_What is being asked_. From the first line of the material below to the line containing "Task: Open the three-dots more options menu", repeat every line exactly and add nothing.

_Dataset records_.
>>>>>

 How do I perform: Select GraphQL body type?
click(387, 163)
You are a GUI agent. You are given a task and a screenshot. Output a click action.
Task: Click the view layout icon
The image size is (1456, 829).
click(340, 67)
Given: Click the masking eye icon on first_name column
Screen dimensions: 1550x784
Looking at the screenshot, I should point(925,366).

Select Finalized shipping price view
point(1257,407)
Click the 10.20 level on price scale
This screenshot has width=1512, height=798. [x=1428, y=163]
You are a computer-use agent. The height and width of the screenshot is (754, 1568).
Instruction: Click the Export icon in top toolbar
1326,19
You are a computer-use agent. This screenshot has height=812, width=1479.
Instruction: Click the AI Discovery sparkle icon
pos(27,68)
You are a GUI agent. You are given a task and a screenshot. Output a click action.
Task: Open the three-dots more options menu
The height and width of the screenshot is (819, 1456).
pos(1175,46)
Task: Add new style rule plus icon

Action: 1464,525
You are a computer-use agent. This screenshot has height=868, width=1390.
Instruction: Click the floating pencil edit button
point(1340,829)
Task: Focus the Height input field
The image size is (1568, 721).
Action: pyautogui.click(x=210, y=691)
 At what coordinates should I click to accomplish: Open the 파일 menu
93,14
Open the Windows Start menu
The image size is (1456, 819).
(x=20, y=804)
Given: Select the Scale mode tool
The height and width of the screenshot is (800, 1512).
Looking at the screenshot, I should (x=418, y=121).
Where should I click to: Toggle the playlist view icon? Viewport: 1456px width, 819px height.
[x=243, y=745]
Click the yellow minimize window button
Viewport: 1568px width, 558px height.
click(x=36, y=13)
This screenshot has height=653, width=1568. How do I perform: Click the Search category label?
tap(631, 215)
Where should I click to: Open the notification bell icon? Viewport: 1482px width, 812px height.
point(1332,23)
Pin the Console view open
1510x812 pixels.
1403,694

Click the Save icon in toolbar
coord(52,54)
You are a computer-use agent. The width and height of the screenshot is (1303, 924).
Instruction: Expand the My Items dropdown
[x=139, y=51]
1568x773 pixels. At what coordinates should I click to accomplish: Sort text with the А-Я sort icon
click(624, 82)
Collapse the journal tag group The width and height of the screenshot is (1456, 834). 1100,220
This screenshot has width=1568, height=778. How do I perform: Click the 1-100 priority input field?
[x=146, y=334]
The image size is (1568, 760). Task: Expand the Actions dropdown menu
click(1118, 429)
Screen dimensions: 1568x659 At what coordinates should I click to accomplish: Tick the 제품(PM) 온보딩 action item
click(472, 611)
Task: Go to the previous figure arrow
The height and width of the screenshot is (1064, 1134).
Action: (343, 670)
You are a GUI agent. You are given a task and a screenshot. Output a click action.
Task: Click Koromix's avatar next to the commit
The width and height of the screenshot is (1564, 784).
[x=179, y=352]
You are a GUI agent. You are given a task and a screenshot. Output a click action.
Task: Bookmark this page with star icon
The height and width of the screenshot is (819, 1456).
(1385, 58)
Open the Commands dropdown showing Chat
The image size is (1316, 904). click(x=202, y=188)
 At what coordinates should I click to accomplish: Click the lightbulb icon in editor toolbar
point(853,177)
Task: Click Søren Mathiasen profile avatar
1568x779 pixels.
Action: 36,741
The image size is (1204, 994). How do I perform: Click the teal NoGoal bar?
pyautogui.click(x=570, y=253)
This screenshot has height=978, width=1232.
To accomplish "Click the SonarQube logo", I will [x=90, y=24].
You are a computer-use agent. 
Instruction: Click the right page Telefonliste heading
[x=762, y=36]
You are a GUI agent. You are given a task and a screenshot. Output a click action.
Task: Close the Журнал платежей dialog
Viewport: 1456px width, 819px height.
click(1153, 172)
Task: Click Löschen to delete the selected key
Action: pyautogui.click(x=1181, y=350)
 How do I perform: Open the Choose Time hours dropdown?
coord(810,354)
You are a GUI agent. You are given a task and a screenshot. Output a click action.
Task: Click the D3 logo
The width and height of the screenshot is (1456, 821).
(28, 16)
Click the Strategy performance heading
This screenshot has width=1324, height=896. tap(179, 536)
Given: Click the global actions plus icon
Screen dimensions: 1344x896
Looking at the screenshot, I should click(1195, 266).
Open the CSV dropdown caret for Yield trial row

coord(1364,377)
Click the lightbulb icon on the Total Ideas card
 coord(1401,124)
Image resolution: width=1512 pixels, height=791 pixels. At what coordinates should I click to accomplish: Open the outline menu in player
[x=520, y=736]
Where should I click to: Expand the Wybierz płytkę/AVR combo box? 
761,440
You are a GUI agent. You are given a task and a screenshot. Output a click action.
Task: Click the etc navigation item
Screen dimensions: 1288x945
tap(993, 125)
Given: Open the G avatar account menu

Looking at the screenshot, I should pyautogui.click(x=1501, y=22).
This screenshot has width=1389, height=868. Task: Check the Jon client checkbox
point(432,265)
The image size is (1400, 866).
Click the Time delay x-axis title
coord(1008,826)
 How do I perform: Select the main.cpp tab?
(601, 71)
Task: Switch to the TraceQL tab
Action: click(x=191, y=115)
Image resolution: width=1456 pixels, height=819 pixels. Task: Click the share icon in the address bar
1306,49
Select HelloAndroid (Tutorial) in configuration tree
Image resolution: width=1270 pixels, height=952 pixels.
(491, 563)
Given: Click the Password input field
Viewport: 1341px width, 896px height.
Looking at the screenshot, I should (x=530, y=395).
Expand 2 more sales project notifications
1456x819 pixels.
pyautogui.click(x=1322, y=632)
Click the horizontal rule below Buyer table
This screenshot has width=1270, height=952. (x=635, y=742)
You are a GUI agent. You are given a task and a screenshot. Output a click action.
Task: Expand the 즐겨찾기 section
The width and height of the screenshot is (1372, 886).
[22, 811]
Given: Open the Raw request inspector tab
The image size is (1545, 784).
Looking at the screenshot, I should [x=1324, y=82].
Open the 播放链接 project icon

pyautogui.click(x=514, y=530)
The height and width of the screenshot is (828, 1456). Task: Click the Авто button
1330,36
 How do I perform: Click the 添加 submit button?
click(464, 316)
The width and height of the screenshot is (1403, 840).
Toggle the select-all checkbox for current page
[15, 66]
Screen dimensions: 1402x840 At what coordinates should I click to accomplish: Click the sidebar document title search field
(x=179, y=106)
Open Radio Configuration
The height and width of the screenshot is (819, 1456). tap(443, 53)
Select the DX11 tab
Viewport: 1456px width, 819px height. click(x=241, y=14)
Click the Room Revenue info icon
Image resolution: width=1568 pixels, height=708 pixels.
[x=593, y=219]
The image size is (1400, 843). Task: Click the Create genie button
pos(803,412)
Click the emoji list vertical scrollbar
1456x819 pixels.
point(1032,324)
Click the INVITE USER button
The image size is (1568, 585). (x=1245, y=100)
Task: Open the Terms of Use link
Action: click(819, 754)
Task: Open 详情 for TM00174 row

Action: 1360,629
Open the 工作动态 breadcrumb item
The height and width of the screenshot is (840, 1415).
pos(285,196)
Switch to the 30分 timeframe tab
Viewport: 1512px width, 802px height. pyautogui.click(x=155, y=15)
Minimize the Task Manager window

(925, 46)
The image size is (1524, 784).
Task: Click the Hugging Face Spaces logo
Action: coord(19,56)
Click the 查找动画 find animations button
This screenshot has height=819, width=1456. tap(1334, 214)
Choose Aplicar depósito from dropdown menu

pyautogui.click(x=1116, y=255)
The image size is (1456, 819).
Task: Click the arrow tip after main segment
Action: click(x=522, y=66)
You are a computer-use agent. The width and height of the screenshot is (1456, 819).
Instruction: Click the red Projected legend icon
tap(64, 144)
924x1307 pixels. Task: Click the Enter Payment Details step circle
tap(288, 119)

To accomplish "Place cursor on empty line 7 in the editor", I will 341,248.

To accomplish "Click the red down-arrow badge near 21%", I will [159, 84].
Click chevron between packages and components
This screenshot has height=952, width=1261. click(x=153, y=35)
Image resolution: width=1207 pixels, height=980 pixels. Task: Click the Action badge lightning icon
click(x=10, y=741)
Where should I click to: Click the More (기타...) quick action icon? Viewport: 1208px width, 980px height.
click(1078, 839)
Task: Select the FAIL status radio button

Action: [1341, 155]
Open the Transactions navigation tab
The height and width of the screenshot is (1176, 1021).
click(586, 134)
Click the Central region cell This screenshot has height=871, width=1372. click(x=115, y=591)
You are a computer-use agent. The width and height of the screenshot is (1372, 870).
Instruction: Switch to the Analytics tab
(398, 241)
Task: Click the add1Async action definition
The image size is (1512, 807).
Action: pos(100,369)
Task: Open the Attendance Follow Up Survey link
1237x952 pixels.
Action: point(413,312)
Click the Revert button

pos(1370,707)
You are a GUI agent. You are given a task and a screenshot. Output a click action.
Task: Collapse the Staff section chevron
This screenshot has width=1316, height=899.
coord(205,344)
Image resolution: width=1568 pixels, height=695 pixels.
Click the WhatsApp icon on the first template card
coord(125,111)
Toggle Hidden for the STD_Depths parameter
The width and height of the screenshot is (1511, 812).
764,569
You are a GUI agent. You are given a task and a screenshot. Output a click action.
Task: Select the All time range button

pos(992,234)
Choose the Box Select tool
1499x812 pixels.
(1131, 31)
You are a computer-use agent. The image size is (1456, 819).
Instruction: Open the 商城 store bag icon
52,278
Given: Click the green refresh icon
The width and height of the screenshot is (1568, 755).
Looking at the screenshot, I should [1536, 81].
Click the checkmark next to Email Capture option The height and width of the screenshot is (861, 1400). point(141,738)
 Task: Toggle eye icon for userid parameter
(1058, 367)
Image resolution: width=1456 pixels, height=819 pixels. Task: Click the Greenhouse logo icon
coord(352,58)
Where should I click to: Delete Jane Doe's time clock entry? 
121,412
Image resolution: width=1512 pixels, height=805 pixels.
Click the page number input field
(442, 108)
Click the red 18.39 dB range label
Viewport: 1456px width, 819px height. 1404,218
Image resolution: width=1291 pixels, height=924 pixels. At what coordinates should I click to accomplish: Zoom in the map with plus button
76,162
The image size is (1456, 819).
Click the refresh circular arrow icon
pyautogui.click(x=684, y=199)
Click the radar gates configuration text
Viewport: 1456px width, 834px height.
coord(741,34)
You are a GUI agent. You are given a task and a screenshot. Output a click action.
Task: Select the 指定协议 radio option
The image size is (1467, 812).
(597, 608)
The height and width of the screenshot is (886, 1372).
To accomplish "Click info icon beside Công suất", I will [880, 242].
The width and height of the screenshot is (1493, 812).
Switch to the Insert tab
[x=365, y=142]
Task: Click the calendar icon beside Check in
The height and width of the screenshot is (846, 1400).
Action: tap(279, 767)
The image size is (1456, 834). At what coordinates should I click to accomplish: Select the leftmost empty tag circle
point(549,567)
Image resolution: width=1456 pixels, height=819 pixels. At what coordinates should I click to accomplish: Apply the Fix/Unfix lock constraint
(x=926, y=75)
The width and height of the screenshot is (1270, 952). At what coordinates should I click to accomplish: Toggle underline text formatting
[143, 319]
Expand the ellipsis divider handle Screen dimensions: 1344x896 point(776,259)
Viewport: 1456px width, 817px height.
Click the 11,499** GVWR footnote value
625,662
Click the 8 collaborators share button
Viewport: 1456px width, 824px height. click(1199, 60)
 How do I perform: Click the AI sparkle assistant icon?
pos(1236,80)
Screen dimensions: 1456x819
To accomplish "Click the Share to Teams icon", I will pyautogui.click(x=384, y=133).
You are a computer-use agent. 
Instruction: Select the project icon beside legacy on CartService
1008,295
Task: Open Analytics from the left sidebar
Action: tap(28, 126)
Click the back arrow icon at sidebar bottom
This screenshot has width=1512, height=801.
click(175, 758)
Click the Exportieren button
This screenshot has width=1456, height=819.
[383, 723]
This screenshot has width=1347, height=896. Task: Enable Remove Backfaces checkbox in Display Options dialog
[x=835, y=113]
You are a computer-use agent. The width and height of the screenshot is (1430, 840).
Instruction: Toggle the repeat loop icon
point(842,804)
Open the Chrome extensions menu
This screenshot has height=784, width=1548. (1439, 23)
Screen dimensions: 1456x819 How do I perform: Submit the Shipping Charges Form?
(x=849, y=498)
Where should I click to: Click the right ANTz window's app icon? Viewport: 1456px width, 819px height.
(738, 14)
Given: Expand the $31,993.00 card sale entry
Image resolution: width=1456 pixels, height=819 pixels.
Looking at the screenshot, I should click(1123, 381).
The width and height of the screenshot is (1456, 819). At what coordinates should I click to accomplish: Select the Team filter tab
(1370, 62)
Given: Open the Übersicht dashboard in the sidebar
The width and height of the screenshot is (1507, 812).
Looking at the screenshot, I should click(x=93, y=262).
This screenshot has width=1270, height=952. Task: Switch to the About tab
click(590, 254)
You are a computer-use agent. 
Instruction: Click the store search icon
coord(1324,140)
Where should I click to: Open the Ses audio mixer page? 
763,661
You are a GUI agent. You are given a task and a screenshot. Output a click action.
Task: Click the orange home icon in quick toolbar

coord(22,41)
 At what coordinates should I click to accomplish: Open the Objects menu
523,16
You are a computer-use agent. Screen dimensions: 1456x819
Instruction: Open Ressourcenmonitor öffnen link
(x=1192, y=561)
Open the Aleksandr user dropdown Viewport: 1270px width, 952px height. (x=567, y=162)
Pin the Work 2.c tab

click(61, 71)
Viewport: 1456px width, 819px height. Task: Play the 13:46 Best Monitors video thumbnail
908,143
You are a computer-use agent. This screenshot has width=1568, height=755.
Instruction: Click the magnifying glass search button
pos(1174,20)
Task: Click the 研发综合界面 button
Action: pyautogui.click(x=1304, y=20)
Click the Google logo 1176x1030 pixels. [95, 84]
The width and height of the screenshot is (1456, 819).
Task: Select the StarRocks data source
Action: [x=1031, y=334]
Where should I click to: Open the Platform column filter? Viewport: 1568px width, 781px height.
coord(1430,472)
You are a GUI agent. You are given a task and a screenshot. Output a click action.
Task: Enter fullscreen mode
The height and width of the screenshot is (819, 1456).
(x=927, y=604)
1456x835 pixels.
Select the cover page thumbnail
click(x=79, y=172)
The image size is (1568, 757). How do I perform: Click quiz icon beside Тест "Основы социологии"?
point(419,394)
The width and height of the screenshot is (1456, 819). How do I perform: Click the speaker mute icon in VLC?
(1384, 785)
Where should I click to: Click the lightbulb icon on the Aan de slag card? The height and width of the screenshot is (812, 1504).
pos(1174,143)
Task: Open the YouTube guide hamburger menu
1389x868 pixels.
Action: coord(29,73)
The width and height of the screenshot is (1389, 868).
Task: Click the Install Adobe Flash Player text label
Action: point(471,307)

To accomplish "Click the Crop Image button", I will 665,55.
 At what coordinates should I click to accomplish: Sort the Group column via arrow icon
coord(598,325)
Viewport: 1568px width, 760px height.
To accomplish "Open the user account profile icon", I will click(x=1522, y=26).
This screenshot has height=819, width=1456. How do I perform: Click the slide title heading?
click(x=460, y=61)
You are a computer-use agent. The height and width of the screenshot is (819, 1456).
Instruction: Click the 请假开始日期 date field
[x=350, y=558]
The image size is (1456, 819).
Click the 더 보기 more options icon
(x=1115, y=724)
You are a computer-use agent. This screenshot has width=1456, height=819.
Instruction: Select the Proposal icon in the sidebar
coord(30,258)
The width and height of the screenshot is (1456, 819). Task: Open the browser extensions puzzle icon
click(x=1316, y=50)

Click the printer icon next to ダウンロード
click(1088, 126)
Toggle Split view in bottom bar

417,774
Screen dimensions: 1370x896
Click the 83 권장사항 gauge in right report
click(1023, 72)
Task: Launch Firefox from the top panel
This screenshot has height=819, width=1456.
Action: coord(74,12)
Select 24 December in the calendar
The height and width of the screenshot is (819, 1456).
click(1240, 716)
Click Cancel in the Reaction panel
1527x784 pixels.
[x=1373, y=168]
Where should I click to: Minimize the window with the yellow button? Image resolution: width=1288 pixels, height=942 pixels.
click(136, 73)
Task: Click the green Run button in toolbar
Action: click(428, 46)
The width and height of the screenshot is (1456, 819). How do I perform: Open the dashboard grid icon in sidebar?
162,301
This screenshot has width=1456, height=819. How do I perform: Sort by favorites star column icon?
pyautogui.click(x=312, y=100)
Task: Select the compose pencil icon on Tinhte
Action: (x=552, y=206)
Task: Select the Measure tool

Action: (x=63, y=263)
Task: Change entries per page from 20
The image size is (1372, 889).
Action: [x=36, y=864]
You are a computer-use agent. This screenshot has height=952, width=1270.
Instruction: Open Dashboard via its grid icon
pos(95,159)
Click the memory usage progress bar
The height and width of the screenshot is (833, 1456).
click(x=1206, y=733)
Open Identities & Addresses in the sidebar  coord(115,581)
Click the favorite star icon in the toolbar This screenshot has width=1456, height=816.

<<<<<

_Task response_.
 How do I perform: Select GraphQL body type?
click(387, 163)
You are a GUI agent. You are given a task and a screenshot. Output a click action.
Task: Click the view layout icon
The image size is (1456, 829).
click(340, 67)
Given: Click the masking eye icon on first_name column
Screen dimensions: 1550x784
Looking at the screenshot, I should point(925,366).

Select Finalized shipping price view
point(1257,407)
Click the 10.20 level on price scale
This screenshot has width=1512, height=798. [x=1428, y=163]
You are a computer-use agent. The height and width of the screenshot is (754, 1568).
Instruction: Click the Export icon in top toolbar
1326,19
You are a computer-use agent. This screenshot has height=812, width=1479.
Instruction: Click the AI Discovery sparkle icon
pos(27,68)
You are a GUI agent. You are given a task and a screenshot. Output a click action.
Task: Open the three-dots more options menu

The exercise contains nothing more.